The required result is every line of the records that includes "cart".

Stored records
———
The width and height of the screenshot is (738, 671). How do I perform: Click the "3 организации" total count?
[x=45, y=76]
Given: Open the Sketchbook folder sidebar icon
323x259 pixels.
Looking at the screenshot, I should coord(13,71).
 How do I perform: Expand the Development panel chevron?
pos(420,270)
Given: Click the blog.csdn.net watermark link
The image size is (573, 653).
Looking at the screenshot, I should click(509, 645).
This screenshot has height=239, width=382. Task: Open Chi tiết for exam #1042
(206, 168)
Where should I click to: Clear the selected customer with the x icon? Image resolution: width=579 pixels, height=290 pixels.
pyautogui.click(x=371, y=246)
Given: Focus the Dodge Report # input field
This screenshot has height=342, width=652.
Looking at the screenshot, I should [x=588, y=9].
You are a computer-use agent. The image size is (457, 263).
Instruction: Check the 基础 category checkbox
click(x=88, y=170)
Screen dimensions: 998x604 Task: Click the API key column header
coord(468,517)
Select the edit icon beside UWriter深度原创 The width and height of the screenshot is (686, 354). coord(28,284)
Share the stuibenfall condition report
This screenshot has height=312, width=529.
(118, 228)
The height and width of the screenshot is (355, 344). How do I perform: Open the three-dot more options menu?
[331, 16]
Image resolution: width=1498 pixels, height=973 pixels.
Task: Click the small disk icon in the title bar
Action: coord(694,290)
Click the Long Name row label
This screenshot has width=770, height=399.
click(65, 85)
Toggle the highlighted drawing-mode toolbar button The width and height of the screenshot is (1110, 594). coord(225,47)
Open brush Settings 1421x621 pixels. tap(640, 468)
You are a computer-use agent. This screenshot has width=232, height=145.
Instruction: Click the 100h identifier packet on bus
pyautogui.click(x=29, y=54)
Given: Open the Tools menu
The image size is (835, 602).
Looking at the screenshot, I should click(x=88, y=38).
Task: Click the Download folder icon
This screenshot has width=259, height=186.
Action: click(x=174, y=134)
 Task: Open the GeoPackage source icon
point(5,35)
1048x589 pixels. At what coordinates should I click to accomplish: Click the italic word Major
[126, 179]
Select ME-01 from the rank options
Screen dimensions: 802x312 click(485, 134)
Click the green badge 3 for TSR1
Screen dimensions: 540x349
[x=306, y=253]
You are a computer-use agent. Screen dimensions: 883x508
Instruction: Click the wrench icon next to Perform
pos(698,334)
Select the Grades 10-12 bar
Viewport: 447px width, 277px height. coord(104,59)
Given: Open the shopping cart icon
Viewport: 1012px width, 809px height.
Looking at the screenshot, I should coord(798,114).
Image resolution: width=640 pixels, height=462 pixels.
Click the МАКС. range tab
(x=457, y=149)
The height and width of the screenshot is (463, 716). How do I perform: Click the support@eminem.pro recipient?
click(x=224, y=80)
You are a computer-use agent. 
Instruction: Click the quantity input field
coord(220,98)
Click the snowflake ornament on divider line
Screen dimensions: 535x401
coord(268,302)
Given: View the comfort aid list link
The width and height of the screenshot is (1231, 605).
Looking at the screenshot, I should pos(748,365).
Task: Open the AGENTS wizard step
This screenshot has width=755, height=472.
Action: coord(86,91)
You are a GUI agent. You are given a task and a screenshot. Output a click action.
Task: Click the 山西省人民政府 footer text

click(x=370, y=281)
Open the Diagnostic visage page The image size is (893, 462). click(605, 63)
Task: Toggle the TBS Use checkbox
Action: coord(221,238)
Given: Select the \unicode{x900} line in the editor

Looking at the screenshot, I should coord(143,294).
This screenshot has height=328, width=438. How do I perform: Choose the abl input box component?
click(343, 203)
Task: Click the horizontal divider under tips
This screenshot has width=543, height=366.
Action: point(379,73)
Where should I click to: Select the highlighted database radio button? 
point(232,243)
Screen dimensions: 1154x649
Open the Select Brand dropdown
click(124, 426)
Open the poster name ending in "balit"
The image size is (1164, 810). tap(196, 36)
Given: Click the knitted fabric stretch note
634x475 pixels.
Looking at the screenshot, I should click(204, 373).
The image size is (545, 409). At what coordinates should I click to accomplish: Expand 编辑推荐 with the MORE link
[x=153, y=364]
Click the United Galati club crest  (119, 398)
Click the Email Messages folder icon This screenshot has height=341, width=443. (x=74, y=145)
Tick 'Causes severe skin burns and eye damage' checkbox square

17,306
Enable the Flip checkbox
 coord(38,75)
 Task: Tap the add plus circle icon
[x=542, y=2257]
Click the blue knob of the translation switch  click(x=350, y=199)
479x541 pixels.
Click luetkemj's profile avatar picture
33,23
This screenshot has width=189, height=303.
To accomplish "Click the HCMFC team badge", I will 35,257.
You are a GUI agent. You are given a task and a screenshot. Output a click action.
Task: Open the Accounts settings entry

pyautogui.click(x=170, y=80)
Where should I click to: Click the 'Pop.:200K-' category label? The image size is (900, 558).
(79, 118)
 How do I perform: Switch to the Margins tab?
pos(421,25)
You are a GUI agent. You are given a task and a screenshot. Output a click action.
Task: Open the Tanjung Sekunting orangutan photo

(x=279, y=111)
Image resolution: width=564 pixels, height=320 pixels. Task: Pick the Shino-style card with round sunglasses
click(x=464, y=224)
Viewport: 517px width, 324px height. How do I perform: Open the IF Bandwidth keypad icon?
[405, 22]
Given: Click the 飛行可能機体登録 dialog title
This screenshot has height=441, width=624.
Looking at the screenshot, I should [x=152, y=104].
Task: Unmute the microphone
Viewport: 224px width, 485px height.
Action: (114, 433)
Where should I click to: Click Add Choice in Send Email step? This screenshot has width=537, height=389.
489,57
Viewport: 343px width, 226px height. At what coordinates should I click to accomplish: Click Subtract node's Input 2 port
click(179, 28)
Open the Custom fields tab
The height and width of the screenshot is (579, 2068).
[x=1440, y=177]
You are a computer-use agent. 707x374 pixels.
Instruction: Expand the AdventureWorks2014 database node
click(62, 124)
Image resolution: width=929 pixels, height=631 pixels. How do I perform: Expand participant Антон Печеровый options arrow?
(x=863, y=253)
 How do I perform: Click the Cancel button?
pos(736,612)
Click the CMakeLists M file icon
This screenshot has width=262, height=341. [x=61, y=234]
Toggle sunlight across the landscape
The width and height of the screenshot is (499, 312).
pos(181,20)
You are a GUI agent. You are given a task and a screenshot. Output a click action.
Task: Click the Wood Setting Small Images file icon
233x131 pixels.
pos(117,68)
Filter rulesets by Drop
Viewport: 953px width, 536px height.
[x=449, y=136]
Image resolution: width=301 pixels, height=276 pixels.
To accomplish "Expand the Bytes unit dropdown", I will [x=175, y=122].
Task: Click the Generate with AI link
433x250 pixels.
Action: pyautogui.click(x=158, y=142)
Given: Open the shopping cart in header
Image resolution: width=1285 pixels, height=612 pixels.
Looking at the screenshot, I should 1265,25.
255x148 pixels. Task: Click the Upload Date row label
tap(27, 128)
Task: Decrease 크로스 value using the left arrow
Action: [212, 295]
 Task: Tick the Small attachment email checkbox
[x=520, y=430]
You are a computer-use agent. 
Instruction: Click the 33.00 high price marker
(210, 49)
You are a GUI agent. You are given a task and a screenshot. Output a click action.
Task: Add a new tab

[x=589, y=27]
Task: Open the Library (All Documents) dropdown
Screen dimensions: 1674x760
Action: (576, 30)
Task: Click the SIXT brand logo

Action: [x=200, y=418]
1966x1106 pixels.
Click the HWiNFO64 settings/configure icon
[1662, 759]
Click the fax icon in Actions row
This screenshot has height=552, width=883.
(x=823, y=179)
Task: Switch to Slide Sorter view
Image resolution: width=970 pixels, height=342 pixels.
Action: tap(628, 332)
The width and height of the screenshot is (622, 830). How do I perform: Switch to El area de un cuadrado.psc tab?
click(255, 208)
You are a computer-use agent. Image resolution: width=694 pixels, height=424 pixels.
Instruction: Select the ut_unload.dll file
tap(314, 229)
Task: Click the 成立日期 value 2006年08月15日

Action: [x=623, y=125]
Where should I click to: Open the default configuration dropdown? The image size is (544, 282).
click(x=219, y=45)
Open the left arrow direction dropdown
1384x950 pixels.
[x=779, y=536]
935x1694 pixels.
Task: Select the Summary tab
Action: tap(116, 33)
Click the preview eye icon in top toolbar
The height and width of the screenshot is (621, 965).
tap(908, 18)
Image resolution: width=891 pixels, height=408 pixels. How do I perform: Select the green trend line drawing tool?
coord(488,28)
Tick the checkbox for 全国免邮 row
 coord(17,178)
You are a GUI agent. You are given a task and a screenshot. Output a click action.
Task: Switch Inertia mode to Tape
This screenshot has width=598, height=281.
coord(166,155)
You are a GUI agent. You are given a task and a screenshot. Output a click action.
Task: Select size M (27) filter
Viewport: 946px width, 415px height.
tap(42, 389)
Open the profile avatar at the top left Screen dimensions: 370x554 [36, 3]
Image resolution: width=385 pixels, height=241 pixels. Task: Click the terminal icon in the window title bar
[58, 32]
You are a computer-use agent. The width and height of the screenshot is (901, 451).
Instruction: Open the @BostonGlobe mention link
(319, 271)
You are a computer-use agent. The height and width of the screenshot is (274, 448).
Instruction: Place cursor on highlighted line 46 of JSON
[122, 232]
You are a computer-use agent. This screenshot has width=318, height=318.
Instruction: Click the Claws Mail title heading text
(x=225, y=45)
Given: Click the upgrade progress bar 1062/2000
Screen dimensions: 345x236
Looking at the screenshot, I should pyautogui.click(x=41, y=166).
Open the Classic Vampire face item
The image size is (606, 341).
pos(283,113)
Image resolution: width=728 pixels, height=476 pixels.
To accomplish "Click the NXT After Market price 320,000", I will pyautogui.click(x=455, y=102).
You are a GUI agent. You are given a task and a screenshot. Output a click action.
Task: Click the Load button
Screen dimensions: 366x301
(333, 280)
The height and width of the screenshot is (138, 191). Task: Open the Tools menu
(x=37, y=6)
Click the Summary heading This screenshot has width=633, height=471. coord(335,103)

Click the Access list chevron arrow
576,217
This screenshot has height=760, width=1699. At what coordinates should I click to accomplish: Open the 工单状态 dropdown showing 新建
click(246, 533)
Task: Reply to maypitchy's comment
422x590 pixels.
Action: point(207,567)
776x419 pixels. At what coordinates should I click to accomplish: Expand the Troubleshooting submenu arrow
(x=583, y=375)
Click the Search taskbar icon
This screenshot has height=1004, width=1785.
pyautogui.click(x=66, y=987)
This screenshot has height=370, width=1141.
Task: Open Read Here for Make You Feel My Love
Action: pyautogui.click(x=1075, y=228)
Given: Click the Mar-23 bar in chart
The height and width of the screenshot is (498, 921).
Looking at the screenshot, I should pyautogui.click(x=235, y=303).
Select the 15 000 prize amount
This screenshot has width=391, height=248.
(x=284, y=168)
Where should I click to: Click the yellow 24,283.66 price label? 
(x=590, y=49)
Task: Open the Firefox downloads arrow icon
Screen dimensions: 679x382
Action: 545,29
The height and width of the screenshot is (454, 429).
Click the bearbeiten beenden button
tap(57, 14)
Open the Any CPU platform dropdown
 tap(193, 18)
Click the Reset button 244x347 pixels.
———
Output of the task
Given: Open the shopping cart icon
Given: Open the shopping cart in header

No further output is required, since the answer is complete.